> **Problem statement**
Return the entries below verbatim, starting at the line containing "This screenshot has width=998, height=852." and ending at the line containing "Looking at the screenshot, I should (x=1100, y=472).", with both lines included.

Entries from a dataset
⁂

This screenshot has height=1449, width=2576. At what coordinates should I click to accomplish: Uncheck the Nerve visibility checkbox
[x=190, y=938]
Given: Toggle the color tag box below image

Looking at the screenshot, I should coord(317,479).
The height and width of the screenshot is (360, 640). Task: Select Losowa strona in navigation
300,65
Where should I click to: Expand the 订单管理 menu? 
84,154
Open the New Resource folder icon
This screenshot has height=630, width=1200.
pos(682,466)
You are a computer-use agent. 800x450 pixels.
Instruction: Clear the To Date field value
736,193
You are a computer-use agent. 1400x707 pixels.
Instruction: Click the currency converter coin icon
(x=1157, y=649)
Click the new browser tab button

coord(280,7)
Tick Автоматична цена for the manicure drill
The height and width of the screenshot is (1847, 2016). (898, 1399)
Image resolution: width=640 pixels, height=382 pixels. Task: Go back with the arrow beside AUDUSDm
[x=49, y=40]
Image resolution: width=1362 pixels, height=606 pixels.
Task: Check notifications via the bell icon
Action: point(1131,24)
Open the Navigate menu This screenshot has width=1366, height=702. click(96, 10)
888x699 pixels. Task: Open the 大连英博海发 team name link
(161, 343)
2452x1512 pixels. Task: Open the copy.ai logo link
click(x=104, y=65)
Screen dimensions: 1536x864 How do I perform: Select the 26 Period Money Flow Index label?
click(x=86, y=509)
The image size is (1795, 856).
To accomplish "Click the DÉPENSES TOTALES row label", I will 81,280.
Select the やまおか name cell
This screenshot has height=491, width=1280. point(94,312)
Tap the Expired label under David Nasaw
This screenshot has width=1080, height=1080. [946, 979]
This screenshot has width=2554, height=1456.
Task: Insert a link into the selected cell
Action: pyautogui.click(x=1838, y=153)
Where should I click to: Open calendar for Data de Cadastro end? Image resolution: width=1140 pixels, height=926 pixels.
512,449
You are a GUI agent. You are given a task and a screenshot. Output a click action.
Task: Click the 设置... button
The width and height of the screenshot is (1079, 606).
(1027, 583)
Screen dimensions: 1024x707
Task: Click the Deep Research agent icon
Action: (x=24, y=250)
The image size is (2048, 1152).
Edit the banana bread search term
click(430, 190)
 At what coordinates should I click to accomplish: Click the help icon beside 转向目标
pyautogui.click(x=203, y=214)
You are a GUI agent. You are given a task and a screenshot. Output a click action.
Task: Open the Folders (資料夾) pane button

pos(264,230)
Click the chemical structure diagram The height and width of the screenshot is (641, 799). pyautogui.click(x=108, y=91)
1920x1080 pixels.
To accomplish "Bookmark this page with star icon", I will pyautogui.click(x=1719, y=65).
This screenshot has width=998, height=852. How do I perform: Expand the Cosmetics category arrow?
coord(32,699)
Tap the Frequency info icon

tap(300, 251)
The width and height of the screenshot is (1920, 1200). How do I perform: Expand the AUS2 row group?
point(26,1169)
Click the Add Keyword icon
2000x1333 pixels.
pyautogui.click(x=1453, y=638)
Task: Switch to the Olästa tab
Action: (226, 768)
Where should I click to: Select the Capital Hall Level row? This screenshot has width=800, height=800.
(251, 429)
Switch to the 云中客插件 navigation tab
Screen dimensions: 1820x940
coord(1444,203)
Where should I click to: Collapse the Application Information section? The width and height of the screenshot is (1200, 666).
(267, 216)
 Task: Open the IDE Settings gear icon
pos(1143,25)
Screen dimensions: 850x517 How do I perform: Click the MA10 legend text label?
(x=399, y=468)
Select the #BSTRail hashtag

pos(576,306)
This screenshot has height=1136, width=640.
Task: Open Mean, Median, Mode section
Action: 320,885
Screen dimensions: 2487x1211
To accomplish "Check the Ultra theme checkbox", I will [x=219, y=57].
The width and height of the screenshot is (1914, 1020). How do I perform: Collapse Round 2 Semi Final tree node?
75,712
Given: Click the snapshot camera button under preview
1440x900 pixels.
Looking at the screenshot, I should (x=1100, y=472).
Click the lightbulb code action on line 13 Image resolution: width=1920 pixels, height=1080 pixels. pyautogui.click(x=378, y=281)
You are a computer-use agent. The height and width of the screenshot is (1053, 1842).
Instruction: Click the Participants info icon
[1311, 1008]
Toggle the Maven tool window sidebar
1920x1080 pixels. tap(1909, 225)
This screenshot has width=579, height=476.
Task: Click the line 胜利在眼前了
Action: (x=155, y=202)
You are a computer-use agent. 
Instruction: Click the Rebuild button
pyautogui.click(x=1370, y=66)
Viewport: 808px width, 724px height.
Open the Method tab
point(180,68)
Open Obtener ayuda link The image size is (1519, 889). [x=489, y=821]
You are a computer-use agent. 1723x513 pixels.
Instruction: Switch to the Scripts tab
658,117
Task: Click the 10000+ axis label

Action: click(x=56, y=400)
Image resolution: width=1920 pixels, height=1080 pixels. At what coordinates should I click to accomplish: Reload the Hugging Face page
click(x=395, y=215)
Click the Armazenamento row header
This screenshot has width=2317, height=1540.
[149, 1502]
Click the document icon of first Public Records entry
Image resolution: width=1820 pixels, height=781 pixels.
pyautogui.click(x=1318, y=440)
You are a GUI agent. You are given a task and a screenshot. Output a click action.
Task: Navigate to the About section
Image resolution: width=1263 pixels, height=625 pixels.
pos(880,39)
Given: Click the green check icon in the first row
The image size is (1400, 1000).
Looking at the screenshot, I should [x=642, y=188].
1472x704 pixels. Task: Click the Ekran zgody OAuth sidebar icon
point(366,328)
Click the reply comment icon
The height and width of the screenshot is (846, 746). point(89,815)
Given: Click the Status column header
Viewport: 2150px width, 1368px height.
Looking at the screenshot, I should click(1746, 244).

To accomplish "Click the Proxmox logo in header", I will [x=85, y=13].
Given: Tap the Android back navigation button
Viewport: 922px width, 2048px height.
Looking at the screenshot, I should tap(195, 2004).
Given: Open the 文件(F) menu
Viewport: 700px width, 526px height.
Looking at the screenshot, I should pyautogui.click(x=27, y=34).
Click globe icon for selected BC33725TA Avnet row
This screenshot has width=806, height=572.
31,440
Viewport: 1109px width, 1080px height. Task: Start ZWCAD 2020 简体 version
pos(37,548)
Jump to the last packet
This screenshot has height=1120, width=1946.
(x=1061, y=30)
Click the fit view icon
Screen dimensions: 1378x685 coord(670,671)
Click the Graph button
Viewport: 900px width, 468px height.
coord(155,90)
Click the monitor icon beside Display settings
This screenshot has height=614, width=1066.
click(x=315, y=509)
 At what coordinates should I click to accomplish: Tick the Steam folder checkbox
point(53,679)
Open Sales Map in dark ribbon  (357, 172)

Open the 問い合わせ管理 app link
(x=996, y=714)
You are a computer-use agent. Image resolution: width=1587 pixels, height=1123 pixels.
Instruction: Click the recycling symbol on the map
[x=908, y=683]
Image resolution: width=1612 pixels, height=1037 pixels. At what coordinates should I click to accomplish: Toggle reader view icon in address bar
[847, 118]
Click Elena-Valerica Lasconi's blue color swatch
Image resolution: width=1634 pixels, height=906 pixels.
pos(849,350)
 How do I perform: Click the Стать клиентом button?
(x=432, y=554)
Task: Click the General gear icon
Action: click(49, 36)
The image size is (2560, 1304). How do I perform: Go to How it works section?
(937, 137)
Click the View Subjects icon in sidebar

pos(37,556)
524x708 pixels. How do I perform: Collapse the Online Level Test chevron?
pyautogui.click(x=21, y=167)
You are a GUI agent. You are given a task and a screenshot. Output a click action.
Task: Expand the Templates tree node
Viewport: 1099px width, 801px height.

⁂

> **Solution to the problem**
This screenshot has width=998, height=852. How do I perform: Expand the Cosmetics category arrow?
coord(32,699)
Tap the Frequency info icon

tap(300, 251)
The width and height of the screenshot is (1920, 1200). How do I perform: Expand the AUS2 row group?
point(26,1169)
Click the Add Keyword icon
2000x1333 pixels.
pyautogui.click(x=1453, y=638)
Task: Switch to the Olästa tab
Action: (226, 768)
Where should I click to: Select the Capital Hall Level row? This screenshot has width=800, height=800.
(251, 429)
Switch to the 云中客插件 navigation tab
Screen dimensions: 1820x940
coord(1444,203)
Where should I click to: Collapse the Application Information section? The width and height of the screenshot is (1200, 666).
(267, 216)
 Task: Open the IDE Settings gear icon
pos(1143,25)
Screen dimensions: 850x517 How do I perform: Click the MA10 legend text label?
(x=399, y=468)
Select the #BSTRail hashtag

pos(576,306)
This screenshot has height=1136, width=640.
Task: Open Mean, Median, Mode section
Action: 320,885
Screen dimensions: 2487x1211
To accomplish "Check the Ultra theme checkbox", I will [x=219, y=57].
The width and height of the screenshot is (1914, 1020). How do I perform: Collapse Round 2 Semi Final tree node?
75,712
Given: Click the snapshot camera button under preview
1440x900 pixels.
Looking at the screenshot, I should (x=1100, y=472).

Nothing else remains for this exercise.